Smettere di cercare di capire i motivi dell’insuccesso scolastico di molti
alunni? Abbandonare l’idea di offrire a tutti (e non soltanto ad un’elite) la
possibilità di studiare? Tentare un ripristino configurazione del sistema –
come facciamo con il PC- per ritornare al momento in cui tutto funzionava
perfettamente? Ed ecco il primo punto: prima – prima del Sessantotto, per
esempio e ancora prima – tutto funzionava perfettamente? Ma scherziamo? La
Scuola, un tempo, era “un ospedale che cura i sani e respinge i
malati", una Scuola solo per i “Pierini del dottore” come diceva Don
Milani. La Scuola era solo per i bambini che economicamente potevano
permettersi di andare all’Università, o per i ragazzi molto bravi, che potevano
usufruire di borse di studio. Pochi. Poi, con il Sessantotto, c’è stata una
lotta per aprire la Scuola davvero a tutti. È stata una rivoluzione. Ed ecco il
secondo punto:
-
ci sono quelli che credono giusto dare a tutti la possibilità di studiare, di
imparare quello che serve per avere un buon lavoro (che non passa
necessariamente attraverso l’università). Quelli che credono che la Scuola non
sia preparata a offrire un vero allargamento della cultura, perché lo Stato non
dedica a questo scopo risorse neanche lontanamente sufficienti.
-
E ci sono quelli che sostengono che è sbagliato che studino tutti, e che i
ragazzi che “non hanno le basi”, che “non sono portati”, “che non hanno voglia
di andare a scuola”, o “hanno dei problemi” debbano essere forzati. Sono
destinati ad essere muratori, evidentemente, ed è giusto che non rallentino il
cammino dei “Pierini del dottore”.
Certo,
è più facile stroncare tutti i tentativi di migliorare la Scuola definendoli
“buonismo” e proponendo la soluzione del “cattivismo”, dell’intransigenza,
della selezione spicciola, indistintamente, nella scuola dell’obbligo e in
quella del post obbligo. È molto più facile che faticare, gestire classi
difficili, e “portare avanti” ragazzi recalcitranti nella speranza che si
salvino, che la loro vita migliori e che, insieme, migliori la Società tutta.
Ed
infine c’è il terzo punto: chi propone il “cattivismo” crede che gli
insegnanti, quando non bocciano un alunno lo facciano perché sono troppo buoni.

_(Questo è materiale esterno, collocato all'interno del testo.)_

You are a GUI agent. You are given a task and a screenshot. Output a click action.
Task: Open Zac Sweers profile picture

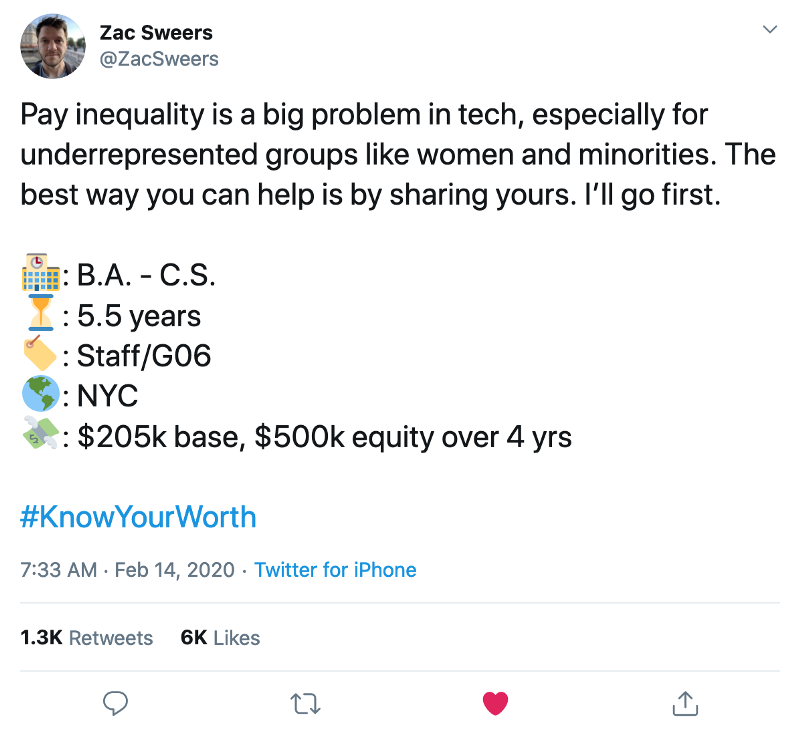[x=53, y=46]
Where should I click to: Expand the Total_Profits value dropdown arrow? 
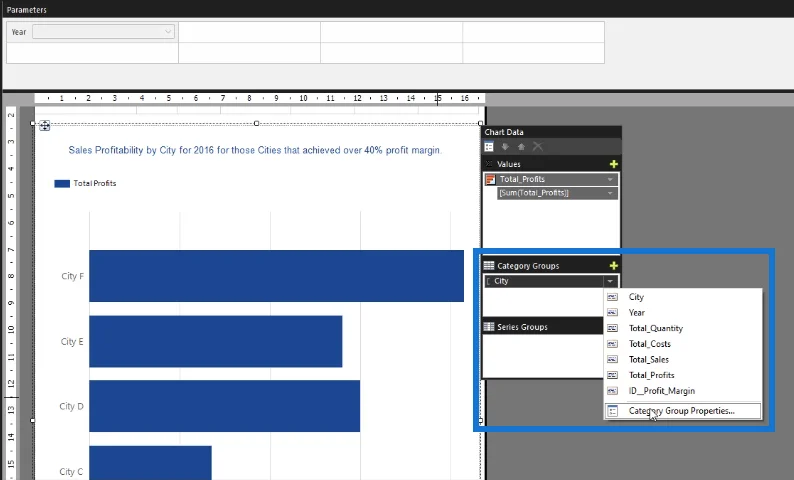coord(610,179)
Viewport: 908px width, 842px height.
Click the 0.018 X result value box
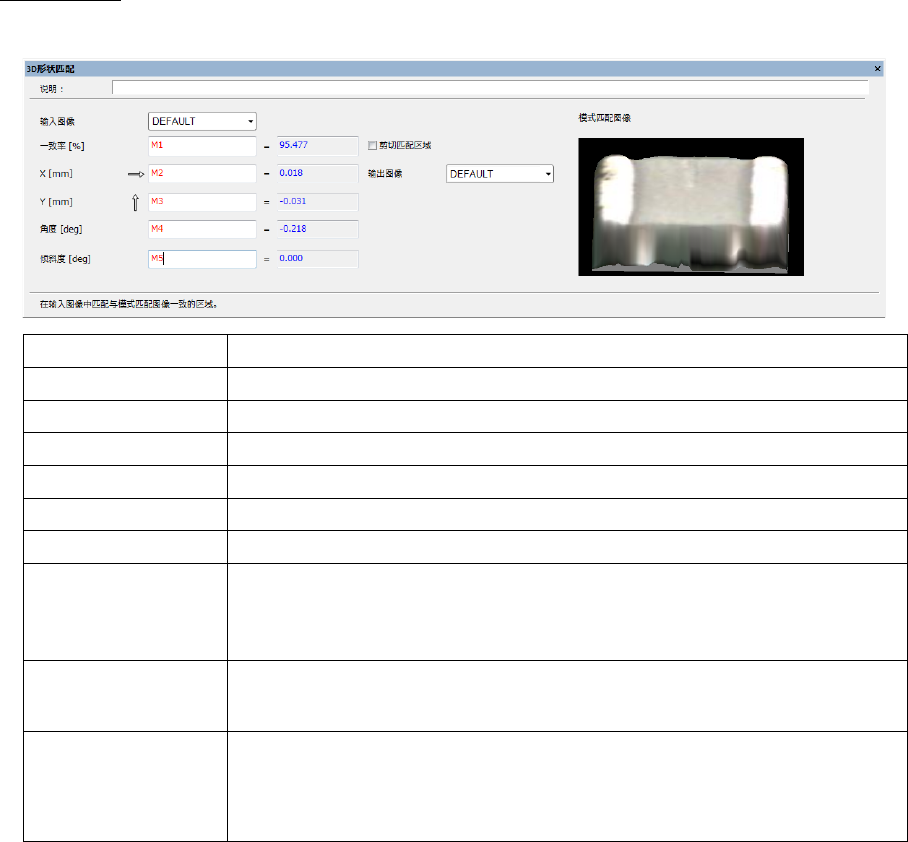click(x=317, y=174)
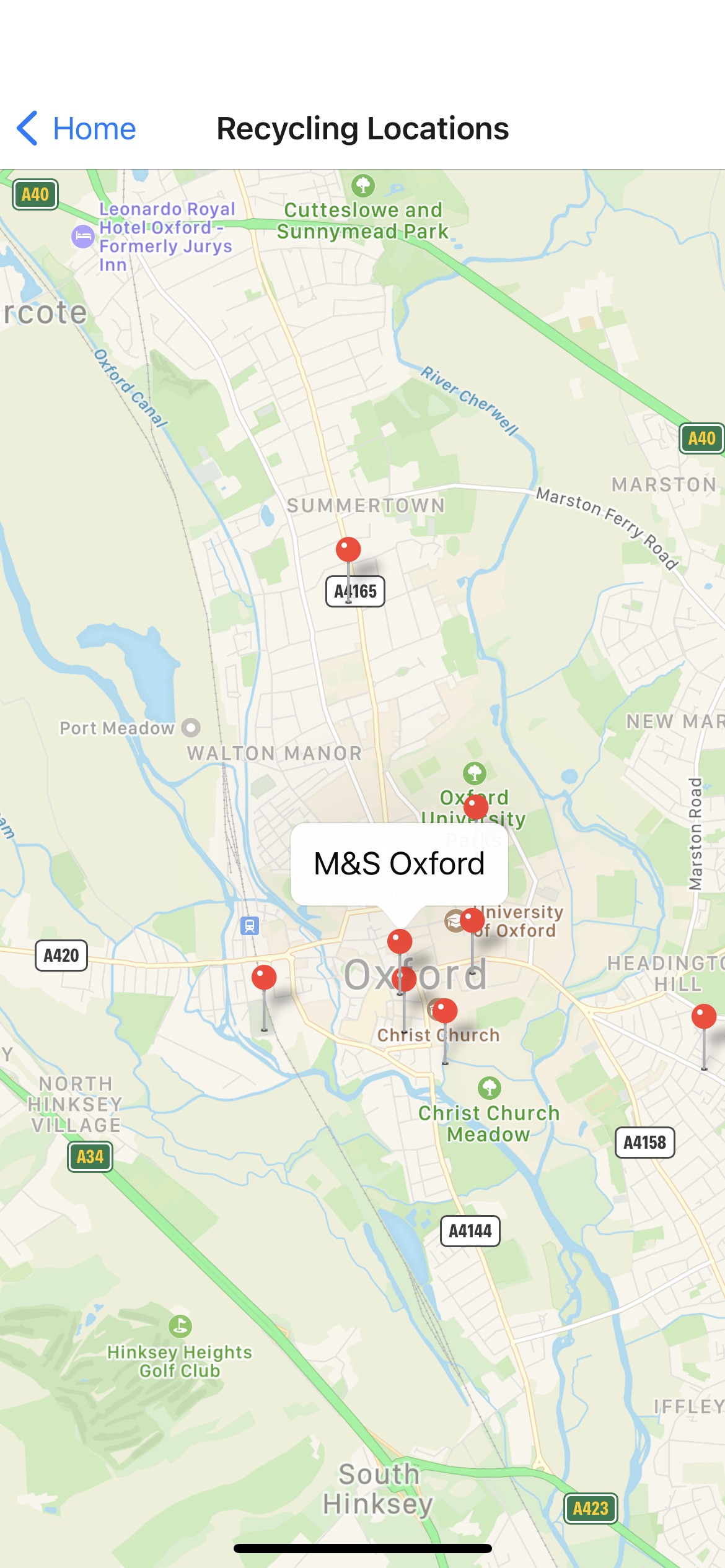This screenshot has width=725, height=1568.
Task: Select the red pin near Christ Church
Action: pos(444,1011)
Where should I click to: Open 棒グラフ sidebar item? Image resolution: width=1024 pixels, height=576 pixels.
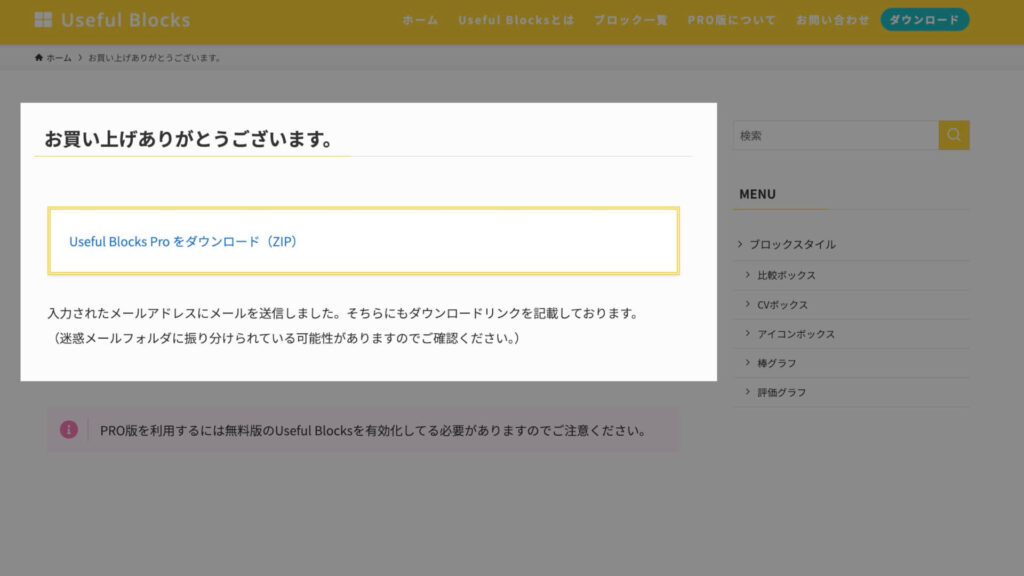[777, 363]
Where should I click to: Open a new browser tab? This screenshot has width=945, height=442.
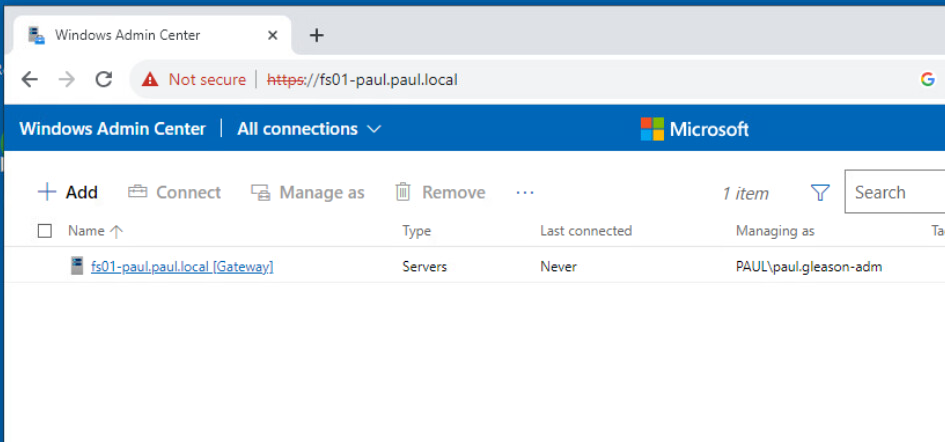(x=317, y=35)
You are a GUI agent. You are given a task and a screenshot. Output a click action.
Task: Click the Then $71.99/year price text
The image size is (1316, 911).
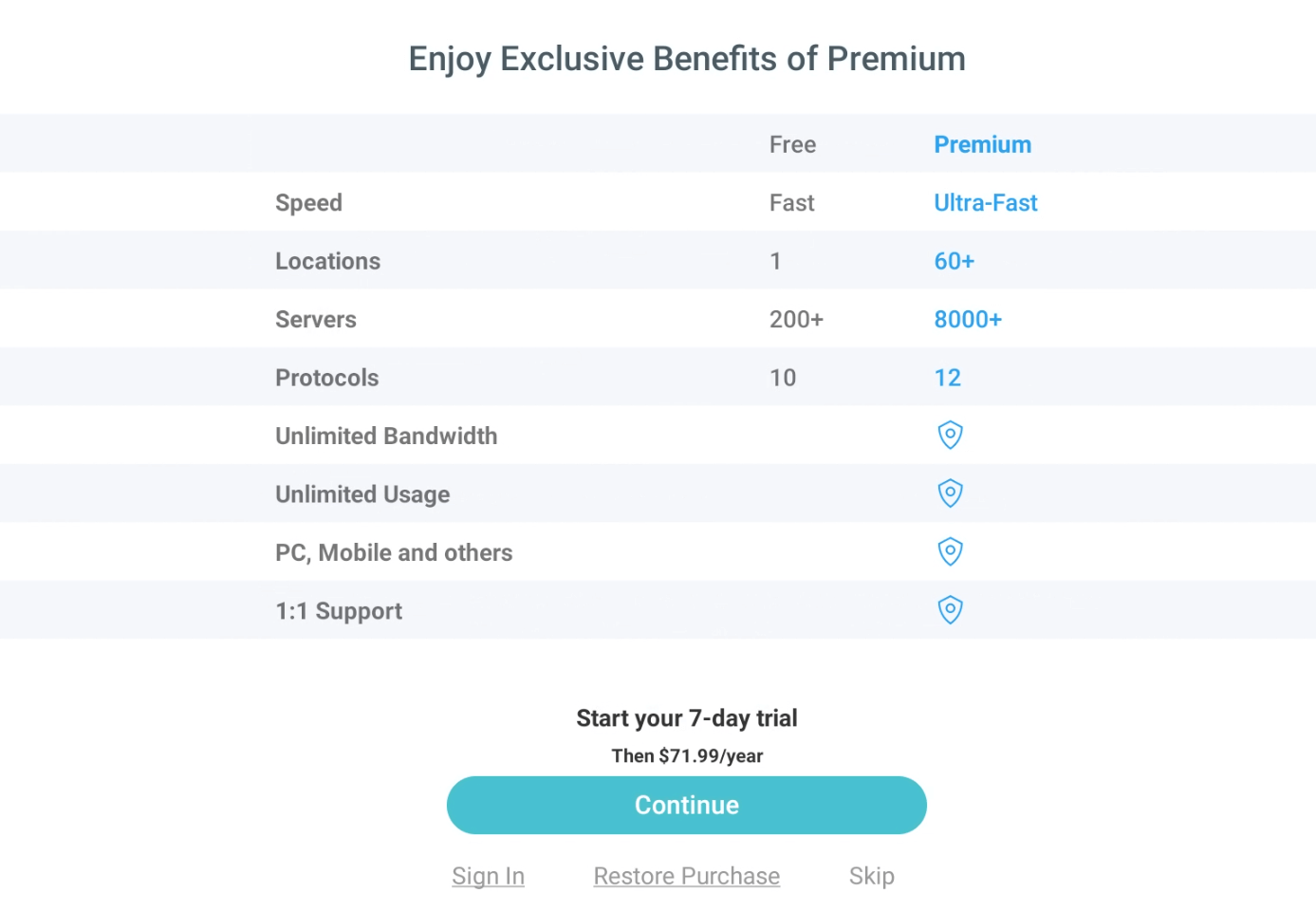point(687,755)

Errore. Nella Scuola dell’obbligo se si decide che non è necessaria la
bocciatura di un alunno che non ha raggiunto una preparazione sufficiente è
perché sappiamo che si deve porre particolare attenzione al percorso evolutivo,
perché il bambino sta crescendo, è una persona in evoluzione e deve essere
valutato nella sua interezza e non soltanto per le sue competenze.
Non
tener conto di questo vuol dire non sapere che cosa significa essere un
insegnante, un educatore.
Alle
Superiori non è vero che non si boccia. Si boccia, eccome. Ma la Scuola non
prevede la “bocciatura parziale”, solo per una o due materie. O lo promuovi in
tutte le materie o lo bocci in tutte. Che cosa si dovrebbe fare? Bocciare un
alunno che non sa nulla di latino, o non sa scrivere, o non conosce la
letteratura e ha sufficienze in tutte le materie?
Credo
che sarebbe molto importante che ci rendessimo conto del fatto che se nella
Scuola ci sono tante promozioni non si tratta di buonismo. Gli insegnanti si
trovano di fronte a situazioni per le quali la promozione appare come la
soluzione meno dannosa, meno ingiusta.